Wer nun kritisiert, dass das Team unter Terzic ansehnlicher spielte, bekommt von Rose zu hören, dass die vielen Ausfälle wichtiger Spieler „in keiner Weise in die Bewertungen eingeflossen“ seien. Die Verletzungen sind tatsächlich eine plausible Erklärung für die Schwankungen, Spieler wie Erling Haaland, Mats Hummels oder Raphael Guerreiro sind nicht ohne Substanzverlust zu ersetzen. Zumal sich selbst die Profis, die zum Einsatz kamen, oft noch in der Aufbauphase nach Verletzungen befanden und noch längst nicht in guter Form spielten. Aber intern mag nicht einmal Rose diese Erklärung wirklich gelten lassen, jedenfalls wenn die Berichte aus der Kabine stimmen.
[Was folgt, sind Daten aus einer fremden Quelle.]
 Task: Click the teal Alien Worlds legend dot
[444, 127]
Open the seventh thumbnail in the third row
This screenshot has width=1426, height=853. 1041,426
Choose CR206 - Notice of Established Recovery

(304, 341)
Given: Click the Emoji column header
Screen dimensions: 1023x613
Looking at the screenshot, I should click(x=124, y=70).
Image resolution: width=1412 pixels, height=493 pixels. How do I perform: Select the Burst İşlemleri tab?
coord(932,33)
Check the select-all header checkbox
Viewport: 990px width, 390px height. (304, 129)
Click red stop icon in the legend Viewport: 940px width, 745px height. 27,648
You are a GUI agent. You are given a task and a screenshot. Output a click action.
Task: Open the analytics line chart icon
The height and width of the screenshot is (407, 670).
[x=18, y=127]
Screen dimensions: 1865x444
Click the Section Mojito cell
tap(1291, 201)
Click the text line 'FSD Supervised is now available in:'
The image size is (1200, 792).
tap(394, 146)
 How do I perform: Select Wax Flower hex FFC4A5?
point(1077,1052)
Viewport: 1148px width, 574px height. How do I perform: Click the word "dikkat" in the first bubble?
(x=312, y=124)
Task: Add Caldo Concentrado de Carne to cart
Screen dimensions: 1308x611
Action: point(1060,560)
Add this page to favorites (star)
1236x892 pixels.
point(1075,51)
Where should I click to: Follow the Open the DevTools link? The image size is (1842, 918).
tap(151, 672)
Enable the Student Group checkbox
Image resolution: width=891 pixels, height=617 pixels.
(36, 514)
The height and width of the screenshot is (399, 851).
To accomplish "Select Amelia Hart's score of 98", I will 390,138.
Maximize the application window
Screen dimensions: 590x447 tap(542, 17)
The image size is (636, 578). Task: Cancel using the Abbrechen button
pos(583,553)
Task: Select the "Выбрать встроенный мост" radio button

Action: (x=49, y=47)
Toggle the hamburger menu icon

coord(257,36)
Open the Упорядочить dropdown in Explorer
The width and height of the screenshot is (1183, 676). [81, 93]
Wie beim FC Bayern, wo intime Details über den Umgang mit den ungeimpften Spielern bekannt wurden, hat auch in Dortmund irgendjemand gegenüber der „Sport-Bild“ Vorgänge aus dem Innenleben des Teams preisgegeben. Rose sei nach der 3:1-Niederlage in Lissabon, die sich auch mit dem Fehlen von Hummels, Guerreiro und Haaland erklären lässt, mächtig wütend gewesen und habe lautstark gefordert: „Werdet erwachsen!“ Die Leistung in der wichtigen Begegnung sei „nicht Dortmund-like“ gewesen. Kritisch erwähnt habe der Trainer demnach explizit die zwar umstrittene, aber leicht vermeidbare Rote Karte für Emre Can.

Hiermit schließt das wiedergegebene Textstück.